Anastasia Siriatska leitet eine Ballettschule in der City und hatte als engagiertes Mitglied der ukrainischen Gemeinde in Aachen schon in den ersten Stunden des Krieges am Schwarzen Meer eine Sammelaktion zugunsten der Kriegsopfer ins Leben gerufen. Diesmal freilich wurden die Gäste unter anderem mit turbulentem Puppentheater und einer feinen Ballettaufführung beglückt; eine Zaubershow und eine Vernissage im Künstleratelier Pasch, das ebenfalls im Tuchwerk beheimatet ist, rundeten den kreativen Reigen ab, während die Jüngsten sich auf einer Hüpfburg amüsieren durften.

 Mehr als eine gelungene Ouvertüre: Im Ramen des orthodoxen Osterfestes haben junge Talente aus Deutschland, Russland und der Ukraine im Alten Tuchwerk klassische Werke dargeboten.

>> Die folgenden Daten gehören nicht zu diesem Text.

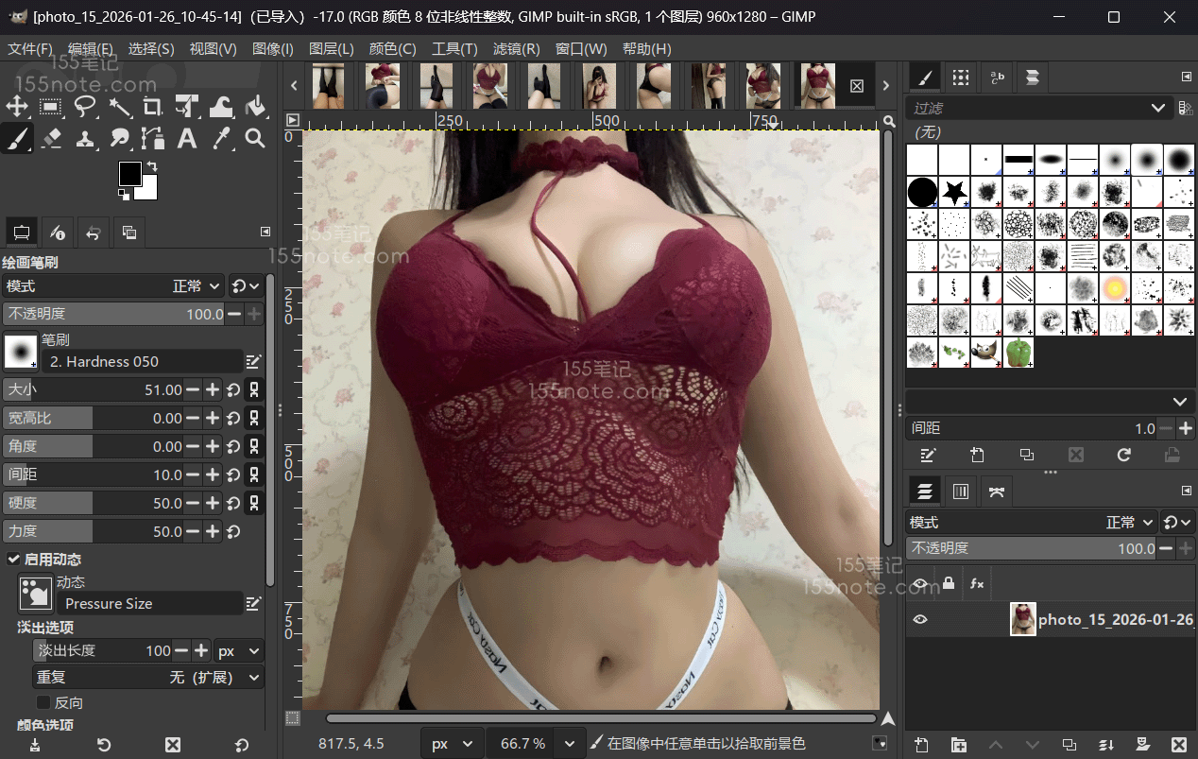Screen dimensions: 1198x759
Task: Choose the Zoom magnifier tool
Action: 255,139
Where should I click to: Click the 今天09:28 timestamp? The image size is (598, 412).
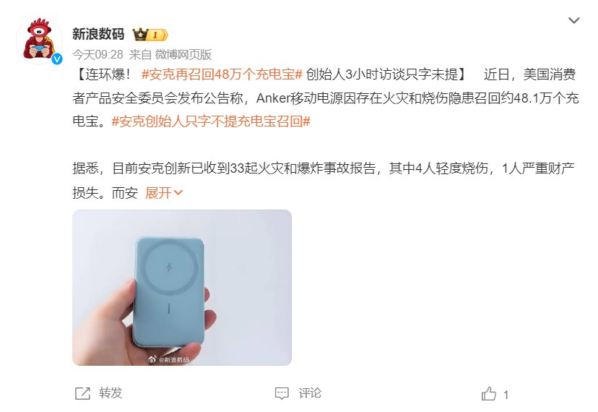98,55
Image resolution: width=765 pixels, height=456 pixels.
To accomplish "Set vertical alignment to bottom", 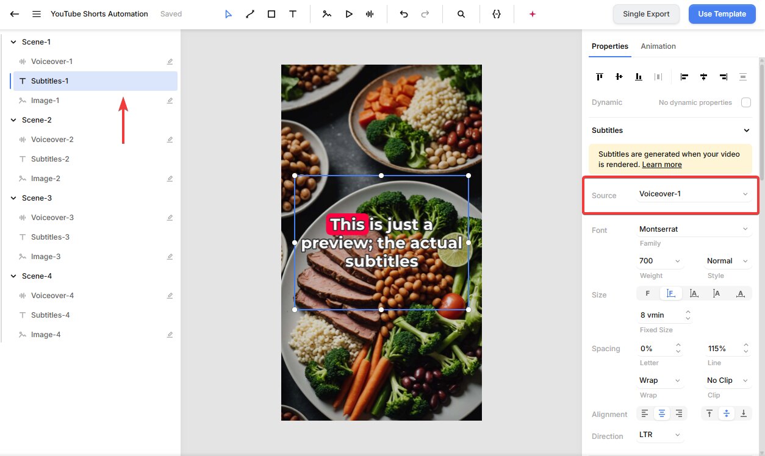I will click(x=744, y=414).
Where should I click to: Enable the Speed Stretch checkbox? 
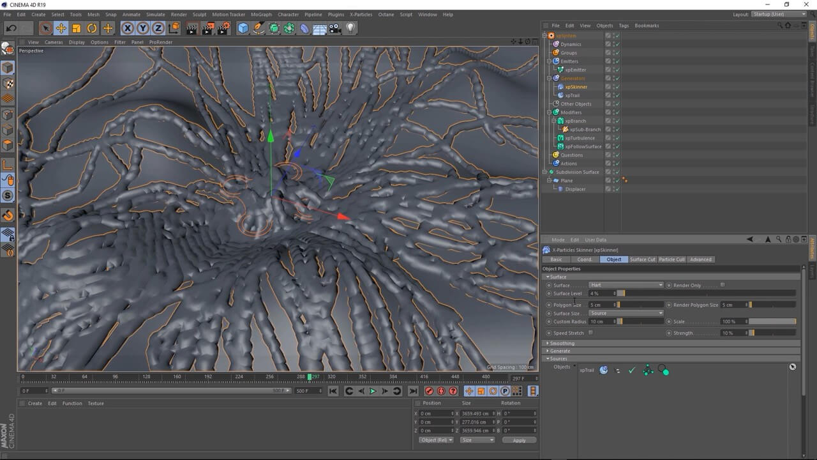(x=590, y=333)
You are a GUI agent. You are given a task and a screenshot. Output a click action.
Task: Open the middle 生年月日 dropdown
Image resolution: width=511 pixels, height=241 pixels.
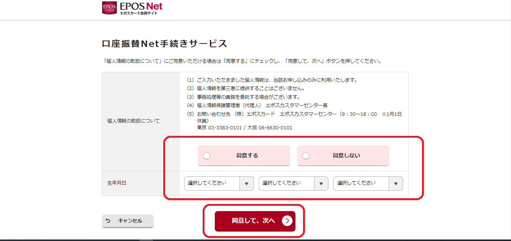pyautogui.click(x=293, y=183)
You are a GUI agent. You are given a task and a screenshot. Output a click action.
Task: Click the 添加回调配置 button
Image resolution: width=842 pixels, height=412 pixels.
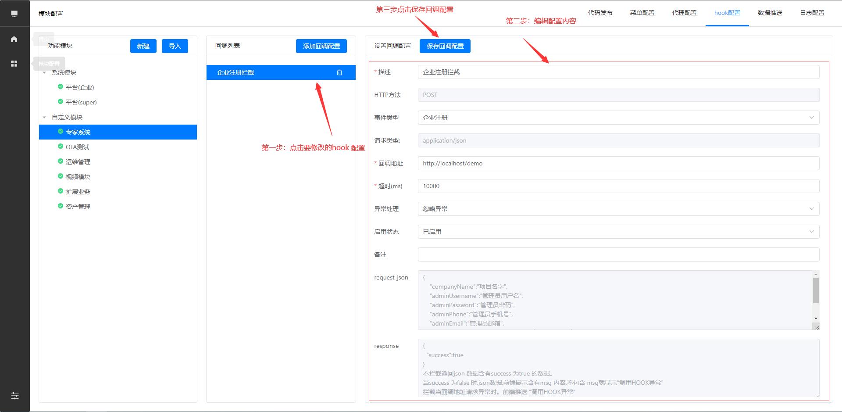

Unser Bild zeigt (von links) Marina Kazakova, Galina Ryzhikova, Gustav Schulz, Lilia Kirkov und Oksana Koval.
Mehr als eine gelungene Ouvertüre: Im Ramen des orthodoxen Osterfestes haben junge Talente aus Deutschland, Russland und der Ukraine im Alten Tuchwerk klassische Werke dargeboten. Unser Bild zeigt (von links) Marina Kazakova, Galina Ryzhikova, Gustav Schulz, Lilia Kirkov und Oksana Koval. Foto: Andreas Schmitter

Und auch für Speis und Trank war – dank zahlreicher Sponsoren und Helfer, die sich der Initiative bereits angeschlossen haben – gesorgt. In den Pfarreiräumen der benachbarten Kirche St. Andreas richteten Gemeindemitglieder mit ihren neuen ukrainischen Freunden und Nachbarn ein reichhaltiges Büffet an. Möglich wurde dies vor allem durch Spenden des Discounters Aldi und der Bäckerei Nobis sowie dem (ebenfalls kostenlosen) Einsatz des mobilen „Ingo-Cafe“-Wagens, erzählt Cornelia Zimmermann froh.

Damit nicht genug: Mit der Hilfsorganisation „It’s for Kids“ aus dem rechtsrheinischen Hilden könne man nun eine weitere wichtige Kooperationspartnerin ins Boot holen, um das Alte Tuchwerk auch als neues Kultur- und Begegnungszentrum im Zeichen der Flüchtlingshilfe auf eine dauerhafte und solide Basis zu stellen. Mit kundiger Unterstützung durch eine Aachener Psychotherapeutin soll zudem dafür gesorgt werden, dass die vielfach traumatisierten Kinder aus den Kriegsgebieten professionellen seelischen Beistand erhalten. „Jetzt wollen wir auch an die örtlichen Vereine herantreten, um sportliche Aktivitäten, Bastelnachmittage, Spiele oder auch ein Eltern-Kind-Café zu organisieren“, berichtet Zimmermann.

Und natürlich freuen sich die Initiatoren über jeden, der sich mit Rat und Tat am zivilgesellschaftlichen Engagement beteiligen will. Schließlich sollten zumindest kleinere Angebote von möglichen neuen Brandschutzauflagen im Tuchwerk nicht betroffen sein. „Wir loten bereits zusätzliche Fördermöglichkeiten aus, aber natürlich sind wir auf jede Spende angewiesen, um die Zukunft des Projektes zu sichern“, betont Paul Bardenheuer – damit der Traum vom friedlichen Zusammenleben im alten Tuchwerk schon bald ganz konkret weitergesponnen werden kann.